Why would I want to use that particular rather frigid and legalistic formulation? It has its merits, but it’s hardly the central Christian tradition. I would urge you to read Athanasius *On the Incarnation. *That’s a view of the Atonement on which almost all Christians can basically agree. The basic idea there is that we are enslaved to the powers of sin and death–but we were justly enslaved because we chose to disobey God and listen to Satan instead. That’s why the sacrifice of Jesus was necessary. Jesus submitted Himself to death in order to free us from it and break its power over us. (Read Athanasius–he puts it much better than I do!)
Again, I think it’s important to ask whether this corresponds to reality as we perceive it. Granted that no explanation of the Atonement is going to be sufficient, it’s clear that we live in a world where simple justice does not prevail. God does not strike down the wicked and reward the righteous on a regular basis. The reality is darker and more complex than that. Again, if there is a God, and if that God is acting to deliver us from sin and evil, I would expect that action to take some tragic and paradoxical form. Any other kind of divine action would seem thin and tinny against the lurid backdrop of the world we see all around us.
God s omnipotent, yet He must kill himself, excuse me His Son, no excuse me, the human nature of his Son, which is what died, of course that’s not the sacrifice as human nature is not infinite perfection, so Christ was sacrifices, his human nature is what died, yet that was not the totality of the sacrifice, but all of Christ was sacrificed? Am I missing something? Does this make any sense? I really think this doctrine can only survive so long as the issue is examined episodically rather than the totality of the concept.
This is incredibly arrogant and insulting to the generations of Christians who have thought deeply about this. I can respect your difficulties with Christianity, but I can’t respect your failure to recognize that brilliant and sincerely devout people have been Christians. (Similarly, I find Islam as a whole to be remarkably unconvincing and unappealing, but I am not going to say that Islam “only survives as long as” one doesn’t ask the kind of questions that naturally occur to an intelligent undergraduate.)
It is precisely the “totality of the concept” that I find convincing.

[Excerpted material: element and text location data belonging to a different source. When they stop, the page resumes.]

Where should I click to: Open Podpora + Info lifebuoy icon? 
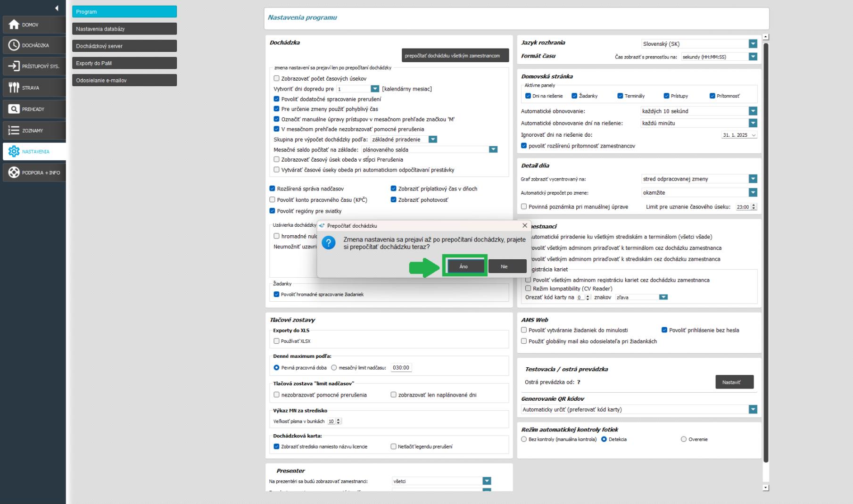[14, 173]
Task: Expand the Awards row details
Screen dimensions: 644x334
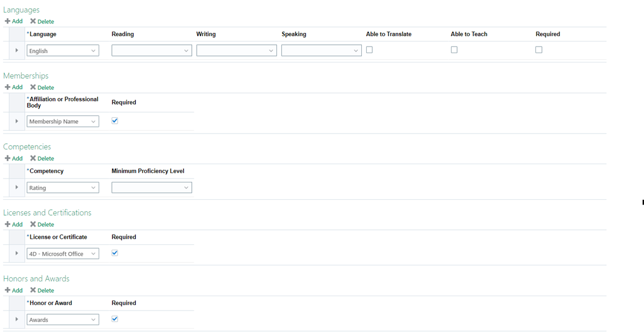Action: pyautogui.click(x=16, y=319)
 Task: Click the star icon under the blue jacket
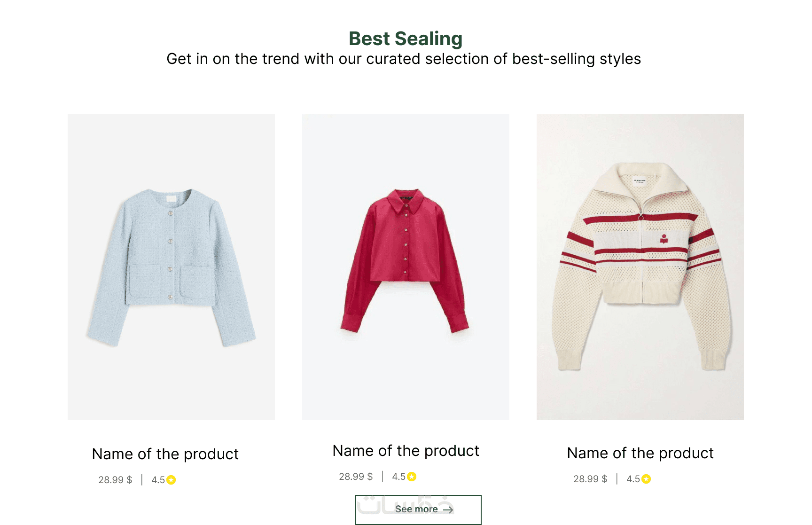(x=171, y=480)
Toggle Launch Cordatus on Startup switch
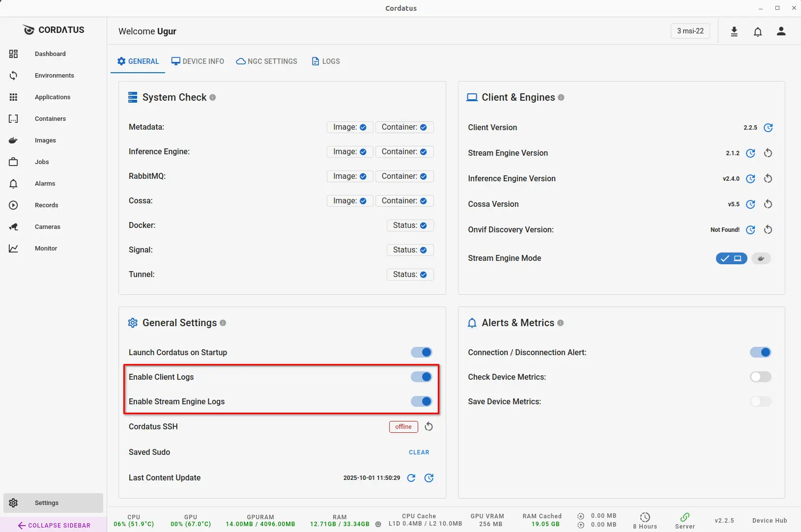Viewport: 801px width, 532px height. click(x=421, y=352)
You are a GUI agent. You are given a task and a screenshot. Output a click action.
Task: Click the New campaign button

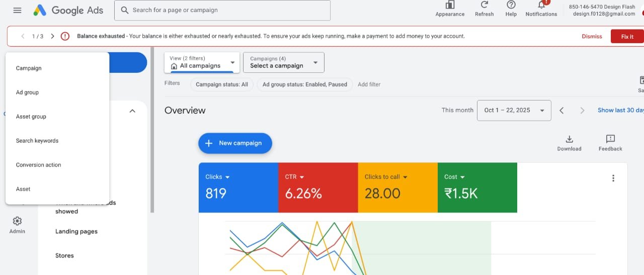tap(235, 143)
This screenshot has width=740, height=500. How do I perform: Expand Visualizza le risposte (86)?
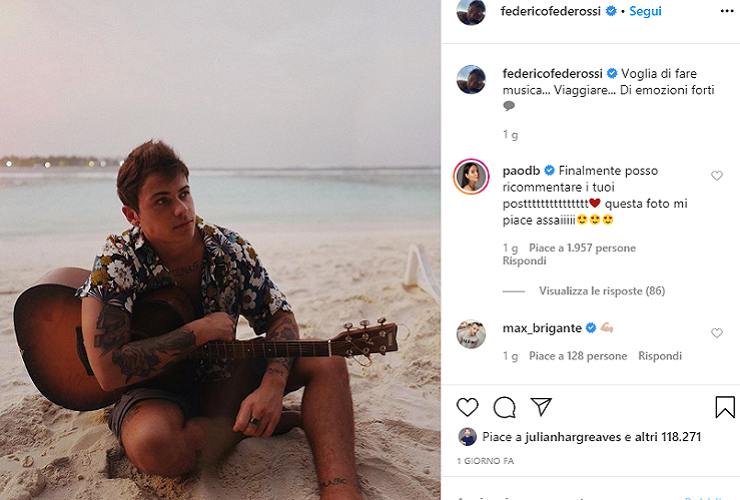pos(602,291)
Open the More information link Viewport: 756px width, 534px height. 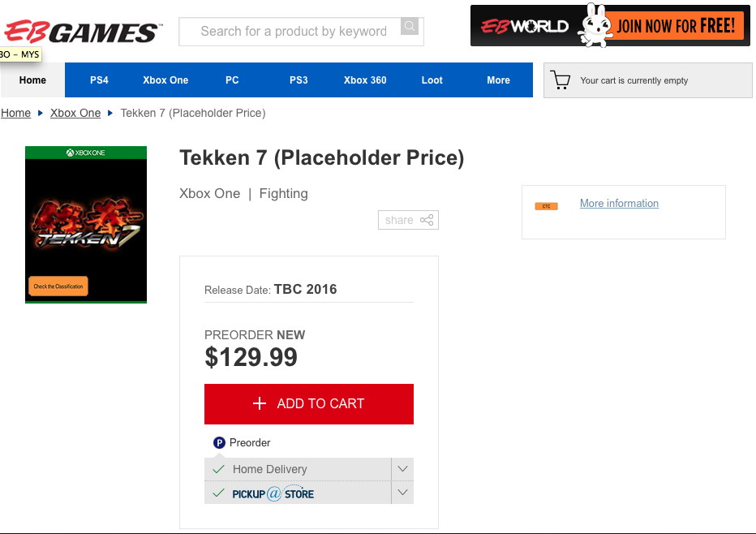[x=619, y=203]
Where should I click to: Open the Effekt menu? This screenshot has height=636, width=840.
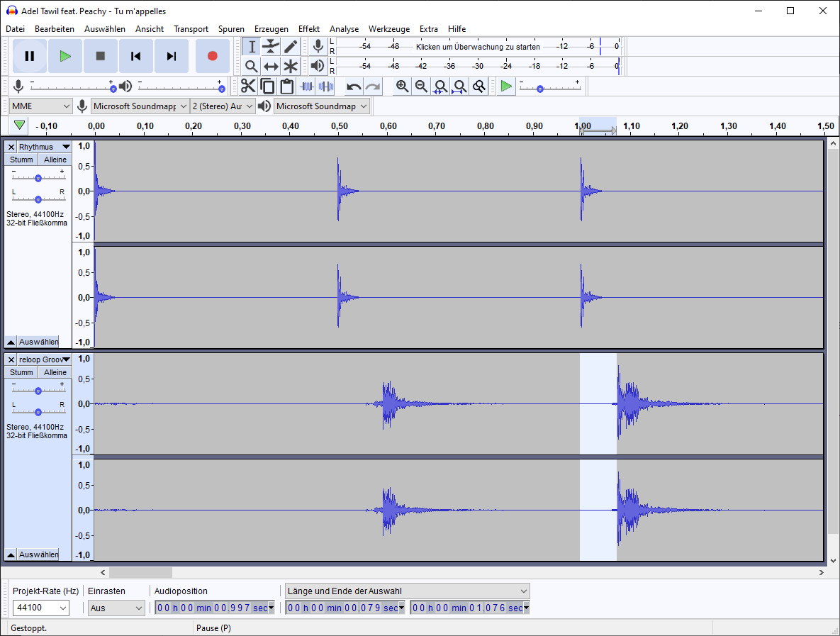pos(308,29)
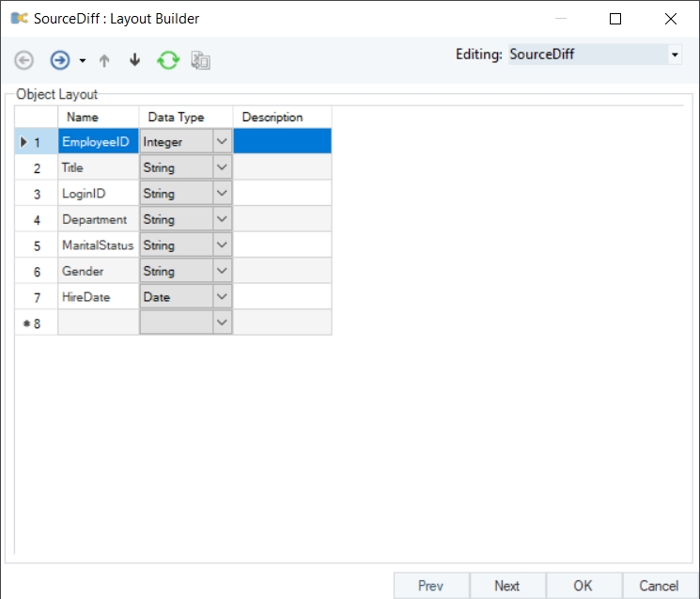Click the Description cell for LoginID

pos(282,194)
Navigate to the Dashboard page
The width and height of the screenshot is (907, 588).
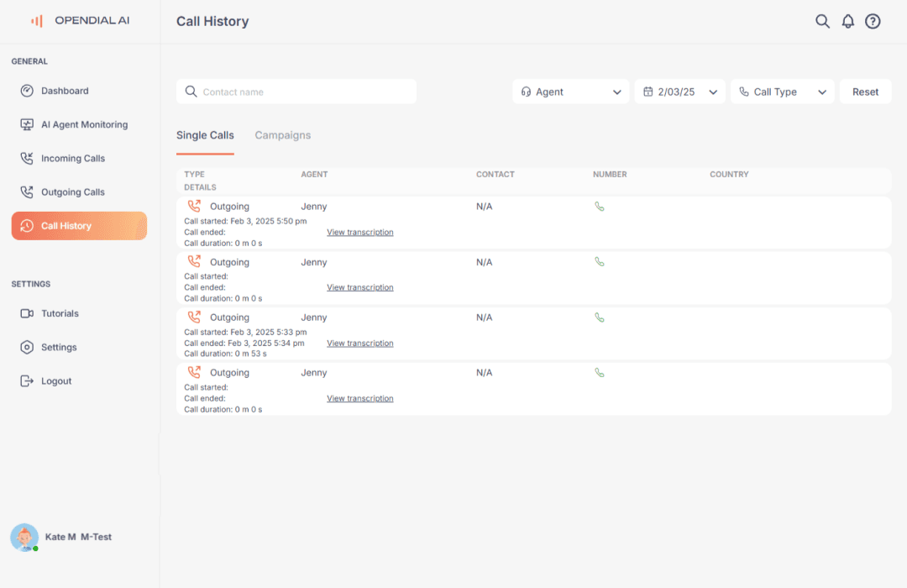[x=66, y=91]
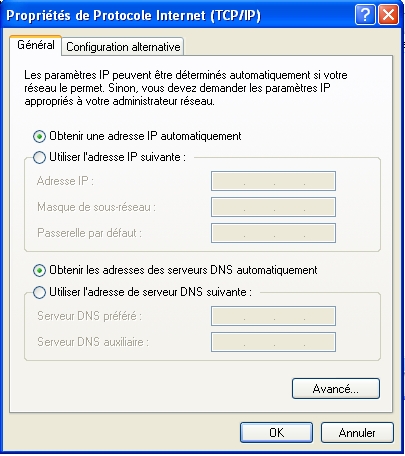Click the help question mark icon
Viewport: 405px width, 456px height.
(x=365, y=15)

It is the one Christ who dies, and the one Christ who rises from the dead. The one Christ who conquers death, and the one Christ who submits to it. The one Christ, human and divine, who offers the sacrifice, and the one Three-Personed God who accepts it. It is precisely this set of paradoxes that I find intellectually satisfying. But I guess our mileage differs.
Thank you for reading the confused ramblings of a Uni Freshman:shrug:
Are you in America or Britain? You referred to having grown up in America, but I’ve never heard an American use the term “Uni” before. Are you an American studying in Britain? (I’m curious because I was born in Britain and am actually a British subject–also because it seems that conversions to Islam are a lot more common in Britain than in America, and if you’re studying in Britain that would bear out my generalization!)